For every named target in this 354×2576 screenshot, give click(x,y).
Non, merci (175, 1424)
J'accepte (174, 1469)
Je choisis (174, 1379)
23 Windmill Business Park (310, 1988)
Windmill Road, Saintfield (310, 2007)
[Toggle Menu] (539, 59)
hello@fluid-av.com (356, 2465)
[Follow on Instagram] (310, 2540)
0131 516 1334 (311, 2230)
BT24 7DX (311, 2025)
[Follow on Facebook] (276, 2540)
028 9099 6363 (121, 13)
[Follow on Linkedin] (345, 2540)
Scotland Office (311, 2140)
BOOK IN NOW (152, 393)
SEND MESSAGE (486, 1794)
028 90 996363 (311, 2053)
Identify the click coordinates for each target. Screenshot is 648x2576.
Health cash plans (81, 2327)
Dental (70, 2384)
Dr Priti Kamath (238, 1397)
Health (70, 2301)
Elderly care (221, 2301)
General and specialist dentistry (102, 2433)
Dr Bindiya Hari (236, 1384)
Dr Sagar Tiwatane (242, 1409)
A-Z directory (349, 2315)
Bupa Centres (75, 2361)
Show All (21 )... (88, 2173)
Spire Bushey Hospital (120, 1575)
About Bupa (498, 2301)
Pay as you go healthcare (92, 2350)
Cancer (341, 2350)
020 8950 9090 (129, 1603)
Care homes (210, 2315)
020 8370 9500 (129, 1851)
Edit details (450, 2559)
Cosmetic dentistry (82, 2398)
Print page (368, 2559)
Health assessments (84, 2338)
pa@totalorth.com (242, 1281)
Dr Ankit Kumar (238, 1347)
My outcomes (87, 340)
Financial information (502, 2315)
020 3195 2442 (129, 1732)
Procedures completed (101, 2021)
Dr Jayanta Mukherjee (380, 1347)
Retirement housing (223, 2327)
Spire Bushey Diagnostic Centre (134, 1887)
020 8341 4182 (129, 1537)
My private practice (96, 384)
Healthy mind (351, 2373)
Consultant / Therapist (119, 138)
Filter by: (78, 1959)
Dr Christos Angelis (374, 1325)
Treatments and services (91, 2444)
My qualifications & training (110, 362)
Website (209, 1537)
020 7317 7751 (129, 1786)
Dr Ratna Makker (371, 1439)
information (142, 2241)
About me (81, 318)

_ _ _ _ _

WHAT IS BEING ASKED
Begin with the line that has "Non, merci (175, 1424)" in the listing above and end after the line that has "[Follow on Instagram] (310, 2540)"; output those lines exactly.

ANSWER FOR THE TASK
Non, merci (175, 1424)
J'accepte (174, 1469)
Je choisis (174, 1379)
23 Windmill Business Park (310, 1988)
Windmill Road, Saintfield (310, 2007)
[Toggle Menu] (539, 59)
hello@fluid-av.com (356, 2465)
[Follow on Instagram] (310, 2540)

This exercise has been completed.